▸ YOUR GOAL: What you return must match the records character for character.

▸ SUPPLIED DATA:

********************

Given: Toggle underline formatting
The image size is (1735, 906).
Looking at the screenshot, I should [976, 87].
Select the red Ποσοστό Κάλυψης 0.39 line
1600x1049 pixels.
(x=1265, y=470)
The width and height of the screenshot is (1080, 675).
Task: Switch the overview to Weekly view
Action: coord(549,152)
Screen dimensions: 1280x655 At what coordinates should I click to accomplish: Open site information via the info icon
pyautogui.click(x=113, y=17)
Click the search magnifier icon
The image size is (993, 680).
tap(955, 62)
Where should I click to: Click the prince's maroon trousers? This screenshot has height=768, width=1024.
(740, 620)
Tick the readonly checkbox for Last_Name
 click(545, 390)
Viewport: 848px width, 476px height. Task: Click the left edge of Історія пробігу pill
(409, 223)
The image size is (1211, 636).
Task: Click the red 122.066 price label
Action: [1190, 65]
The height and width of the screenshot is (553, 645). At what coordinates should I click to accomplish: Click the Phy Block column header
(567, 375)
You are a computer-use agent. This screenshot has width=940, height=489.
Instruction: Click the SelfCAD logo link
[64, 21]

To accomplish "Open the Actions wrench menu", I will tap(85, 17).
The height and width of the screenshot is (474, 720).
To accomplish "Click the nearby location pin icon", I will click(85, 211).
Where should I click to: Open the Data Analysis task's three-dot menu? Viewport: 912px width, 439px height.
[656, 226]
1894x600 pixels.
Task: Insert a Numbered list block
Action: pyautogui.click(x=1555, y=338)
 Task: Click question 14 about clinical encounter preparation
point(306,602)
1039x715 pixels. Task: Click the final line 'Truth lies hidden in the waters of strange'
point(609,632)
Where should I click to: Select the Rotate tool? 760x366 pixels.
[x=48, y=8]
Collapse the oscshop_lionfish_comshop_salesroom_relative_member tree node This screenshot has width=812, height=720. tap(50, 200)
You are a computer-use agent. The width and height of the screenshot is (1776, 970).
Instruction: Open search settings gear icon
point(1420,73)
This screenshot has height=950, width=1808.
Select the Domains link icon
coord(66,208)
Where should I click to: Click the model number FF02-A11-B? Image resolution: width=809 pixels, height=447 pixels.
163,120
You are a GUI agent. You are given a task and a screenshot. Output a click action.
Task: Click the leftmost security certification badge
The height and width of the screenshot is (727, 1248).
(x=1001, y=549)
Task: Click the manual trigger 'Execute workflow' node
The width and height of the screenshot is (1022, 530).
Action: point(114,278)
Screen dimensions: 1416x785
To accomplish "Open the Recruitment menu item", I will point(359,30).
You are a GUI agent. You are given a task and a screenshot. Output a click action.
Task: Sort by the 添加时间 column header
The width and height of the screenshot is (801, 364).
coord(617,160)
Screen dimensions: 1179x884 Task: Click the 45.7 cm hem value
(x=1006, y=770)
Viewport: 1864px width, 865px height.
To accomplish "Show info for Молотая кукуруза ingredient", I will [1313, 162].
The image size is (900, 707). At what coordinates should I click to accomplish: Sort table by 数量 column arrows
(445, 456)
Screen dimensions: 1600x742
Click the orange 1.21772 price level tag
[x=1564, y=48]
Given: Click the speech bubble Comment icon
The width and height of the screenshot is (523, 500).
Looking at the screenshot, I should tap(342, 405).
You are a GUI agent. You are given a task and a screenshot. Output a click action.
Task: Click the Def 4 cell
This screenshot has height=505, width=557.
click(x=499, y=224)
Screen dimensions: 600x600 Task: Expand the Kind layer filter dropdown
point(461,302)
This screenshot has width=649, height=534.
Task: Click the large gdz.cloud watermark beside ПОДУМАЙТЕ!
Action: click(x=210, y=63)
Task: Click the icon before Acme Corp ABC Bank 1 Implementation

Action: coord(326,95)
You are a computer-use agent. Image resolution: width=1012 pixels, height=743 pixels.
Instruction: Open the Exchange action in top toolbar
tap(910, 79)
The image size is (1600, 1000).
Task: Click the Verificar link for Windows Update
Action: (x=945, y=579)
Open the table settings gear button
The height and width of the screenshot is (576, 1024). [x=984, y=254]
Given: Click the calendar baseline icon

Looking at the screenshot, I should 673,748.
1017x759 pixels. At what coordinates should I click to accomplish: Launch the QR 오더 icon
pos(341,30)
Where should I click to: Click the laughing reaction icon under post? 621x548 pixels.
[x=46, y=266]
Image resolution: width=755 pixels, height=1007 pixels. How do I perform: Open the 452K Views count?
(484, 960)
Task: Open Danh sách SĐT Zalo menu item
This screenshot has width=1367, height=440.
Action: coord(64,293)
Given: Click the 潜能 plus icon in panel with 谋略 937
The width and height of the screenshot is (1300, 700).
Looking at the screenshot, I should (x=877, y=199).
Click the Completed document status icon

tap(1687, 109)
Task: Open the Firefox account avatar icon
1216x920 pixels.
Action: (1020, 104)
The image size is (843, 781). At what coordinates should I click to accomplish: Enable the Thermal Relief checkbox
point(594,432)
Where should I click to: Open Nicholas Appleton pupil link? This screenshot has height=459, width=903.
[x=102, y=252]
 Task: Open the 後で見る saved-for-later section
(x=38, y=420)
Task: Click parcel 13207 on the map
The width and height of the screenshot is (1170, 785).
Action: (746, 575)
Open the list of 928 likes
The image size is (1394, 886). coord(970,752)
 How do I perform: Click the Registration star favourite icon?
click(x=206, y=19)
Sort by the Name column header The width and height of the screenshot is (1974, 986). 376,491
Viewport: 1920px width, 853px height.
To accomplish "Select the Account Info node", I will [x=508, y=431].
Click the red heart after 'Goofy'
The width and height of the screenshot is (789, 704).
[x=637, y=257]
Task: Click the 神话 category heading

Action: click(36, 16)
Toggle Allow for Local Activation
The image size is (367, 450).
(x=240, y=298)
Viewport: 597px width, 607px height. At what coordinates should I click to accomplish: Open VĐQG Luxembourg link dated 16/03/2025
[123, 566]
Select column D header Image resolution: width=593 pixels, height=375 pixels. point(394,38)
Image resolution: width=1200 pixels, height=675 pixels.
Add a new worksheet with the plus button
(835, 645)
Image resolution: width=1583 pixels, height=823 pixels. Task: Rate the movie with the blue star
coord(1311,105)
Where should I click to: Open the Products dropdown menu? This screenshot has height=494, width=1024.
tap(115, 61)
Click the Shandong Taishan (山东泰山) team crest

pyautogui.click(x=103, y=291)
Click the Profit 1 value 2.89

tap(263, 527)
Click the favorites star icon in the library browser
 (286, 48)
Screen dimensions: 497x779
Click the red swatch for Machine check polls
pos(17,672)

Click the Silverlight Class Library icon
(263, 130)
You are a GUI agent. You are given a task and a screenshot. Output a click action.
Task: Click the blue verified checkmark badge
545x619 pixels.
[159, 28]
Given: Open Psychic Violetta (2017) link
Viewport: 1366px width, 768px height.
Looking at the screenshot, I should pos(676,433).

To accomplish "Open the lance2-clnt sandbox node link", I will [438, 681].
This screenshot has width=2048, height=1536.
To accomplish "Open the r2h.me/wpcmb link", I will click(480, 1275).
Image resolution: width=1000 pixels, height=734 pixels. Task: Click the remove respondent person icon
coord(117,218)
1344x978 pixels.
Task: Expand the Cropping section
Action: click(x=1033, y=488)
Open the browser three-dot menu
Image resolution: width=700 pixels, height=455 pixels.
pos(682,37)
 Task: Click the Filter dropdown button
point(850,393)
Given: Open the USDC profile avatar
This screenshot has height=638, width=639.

********************

▸ SOLVED EXERCISE:
Given: Toggle underline formatting
The image size is (1735, 906).
Looking at the screenshot, I should [976, 87].
Select the red Ποσοστό Κάλυψης 0.39 line
1600x1049 pixels.
(x=1265, y=470)
The width and height of the screenshot is (1080, 675).
Task: Switch the overview to Weekly view
Action: coord(549,152)
Screen dimensions: 1280x655 At what coordinates should I click to accomplish: Open site information via the info icon
pyautogui.click(x=113, y=17)
Click the search magnifier icon
The image size is (993, 680).
tap(955, 62)
Where should I click to: Click the prince's maroon trousers? This screenshot has height=768, width=1024.
(740, 620)
Tick the readonly checkbox for Last_Name
 click(545, 390)
Viewport: 848px width, 476px height. Task: Click the left edge of Історія пробігу pill
(409, 223)
The image size is (1211, 636).
Task: Click the red 122.066 price label
Action: [1190, 65]
The height and width of the screenshot is (553, 645). At what coordinates should I click to accomplish: Click the Phy Block column header
(567, 375)
You are a computer-use agent. This screenshot has width=940, height=489.
Instruction: Click the SelfCAD logo link
[64, 21]

To accomplish "Open the Actions wrench menu", I will tap(85, 17).
The height and width of the screenshot is (474, 720).
To accomplish "Click the nearby location pin icon", I will click(85, 211).
Where should I click to: Open the Data Analysis task's three-dot menu? Viewport: 912px width, 439px height.
[656, 226]
1894x600 pixels.
Task: Insert a Numbered list block
Action: pyautogui.click(x=1555, y=338)
 Task: Click question 14 about clinical encounter preparation
point(306,602)
1039x715 pixels. Task: Click the final line 'Truth lies hidden in the waters of strange'
point(609,632)
Where should I click to: Select the Rotate tool? 760x366 pixels.
[x=48, y=8]
Collapse the oscshop_lionfish_comshop_salesroom_relative_member tree node This screenshot has width=812, height=720. tap(50, 200)
You are a computer-use agent. The width and height of the screenshot is (1776, 970).
Instruction: Open search settings gear icon
point(1420,73)
This screenshot has height=950, width=1808.
Select the Domains link icon
coord(66,208)
Where should I click to: Click the model number FF02-A11-B? Image resolution: width=809 pixels, height=447 pixels.
163,120
You are a GUI agent. You are given a task and a screenshot. Output a click action.
Task: Click the leftmost security certification badge
The height and width of the screenshot is (727, 1248).
(x=1001, y=549)
Task: Click the manual trigger 'Execute workflow' node
The width and height of the screenshot is (1022, 530).
Action: point(114,278)
Screen dimensions: 1416x785
To accomplish "Open the Recruitment menu item", I will point(359,30).
You are a GUI agent. You are given a task and a screenshot. Output a click action.
Task: Sort by the 添加时间 column header
The width and height of the screenshot is (801, 364).
coord(617,160)
Screen dimensions: 1179x884 Task: Click the 45.7 cm hem value
(x=1006, y=770)
Viewport: 1864px width, 865px height.
To accomplish "Show info for Молотая кукуруза ingredient", I will [1313, 162].
The image size is (900, 707). At what coordinates should I click to accomplish: Sort table by 数量 column arrows
(445, 456)
Screen dimensions: 1600x742
Click the orange 1.21772 price level tag
[x=1564, y=48]
Given: Click the speech bubble Comment icon
The width and height of the screenshot is (523, 500).
Looking at the screenshot, I should tap(342, 405).
You are a GUI agent. You are given a task and a screenshot. Output a click action.
Task: Click the Def 4 cell
This screenshot has height=505, width=557.
click(x=499, y=224)
Screen dimensions: 600x600 Task: Expand the Kind layer filter dropdown
point(461,302)
This screenshot has width=649, height=534.
Task: Click the large gdz.cloud watermark beside ПОДУМАЙТЕ!
Action: click(x=210, y=63)
Task: Click the icon before Acme Corp ABC Bank 1 Implementation

Action: coord(326,95)
You are a computer-use agent. Image resolution: width=1012 pixels, height=743 pixels.
Instruction: Open the Exchange action in top toolbar
tap(910, 79)
The image size is (1600, 1000).
Task: Click the Verificar link for Windows Update
Action: (x=945, y=579)
Open the table settings gear button
The height and width of the screenshot is (576, 1024). [x=984, y=254]
Given: Click the calendar baseline icon

Looking at the screenshot, I should 673,748.
1017x759 pixels. At what coordinates should I click to accomplish: Launch the QR 오더 icon
pos(341,30)
Where should I click to: Click the laughing reaction icon under post? 621x548 pixels.
[x=46, y=266]
Image resolution: width=755 pixels, height=1007 pixels. How do I perform: Open the 452K Views count?
(484, 960)
Task: Open Danh sách SĐT Zalo menu item
This screenshot has width=1367, height=440.
Action: coord(64,293)
Given: Click the 潜能 plus icon in panel with 谋略 937
The width and height of the screenshot is (1300, 700).
Looking at the screenshot, I should (x=877, y=199).
Click the Completed document status icon

tap(1687, 109)
Task: Open the Firefox account avatar icon
1216x920 pixels.
Action: (1020, 104)
The image size is (843, 781). At what coordinates should I click to accomplish: Enable the Thermal Relief checkbox
point(594,432)
Where should I click to: Open Nicholas Appleton pupil link? This screenshot has height=459, width=903.
[x=102, y=252]
 Task: Open the 後で見る saved-for-later section
(x=38, y=420)
Task: Click parcel 13207 on the map
The width and height of the screenshot is (1170, 785).
Action: (746, 575)
Open the list of 928 likes
The image size is (1394, 886). coord(970,752)
 How do I perform: Click the Registration star favourite icon?
click(x=206, y=19)
Sort by the Name column header The width and height of the screenshot is (1974, 986). 376,491
Viewport: 1920px width, 853px height.
To accomplish "Select the Account Info node", I will [x=508, y=431].
Click the red heart after 'Goofy'
The width and height of the screenshot is (789, 704).
[x=637, y=257]
Task: Click the 神话 category heading

Action: click(36, 16)
Toggle Allow for Local Activation
The image size is (367, 450).
(x=240, y=298)
Viewport: 597px width, 607px height. At what coordinates should I click to accomplish: Open VĐQG Luxembourg link dated 16/03/2025
[123, 566]
Select column D header Image resolution: width=593 pixels, height=375 pixels. point(394,38)
Image resolution: width=1200 pixels, height=675 pixels.
Add a new worksheet with the plus button
(835, 645)
Image resolution: width=1583 pixels, height=823 pixels. Task: Rate the movie with the blue star
coord(1311,105)
Where should I click to: Open the Products dropdown menu? This screenshot has height=494, width=1024.
tap(115, 61)
Click the Shandong Taishan (山东泰山) team crest

pyautogui.click(x=103, y=291)
Click the Profit 1 value 2.89

tap(263, 527)
Click the favorites star icon in the library browser
 (286, 48)
Screen dimensions: 497x779
Click the red swatch for Machine check polls
pos(17,672)

Click the Silverlight Class Library icon
(263, 130)
You are a GUI agent. You are given a task and a screenshot. Output a click action.
Task: Click the blue verified checkmark badge
545x619 pixels.
[159, 28]
Given: Open Psychic Violetta (2017) link
Viewport: 1366px width, 768px height.
Looking at the screenshot, I should pos(676,433).

To accomplish "Open the lance2-clnt sandbox node link", I will [438, 681].
This screenshot has width=2048, height=1536.
To accomplish "Open the r2h.me/wpcmb link", I will click(480, 1275).
Image resolution: width=1000 pixels, height=734 pixels. Task: Click the remove respondent person icon
coord(117,218)
1344x978 pixels.
Task: Expand the Cropping section
Action: click(x=1033, y=488)
Open the browser three-dot menu
Image resolution: width=700 pixels, height=455 pixels.
pos(682,37)
 Task: Click the Filter dropdown button
point(850,393)
Given: Open the USDC profile avatar
This screenshot has height=638, width=639.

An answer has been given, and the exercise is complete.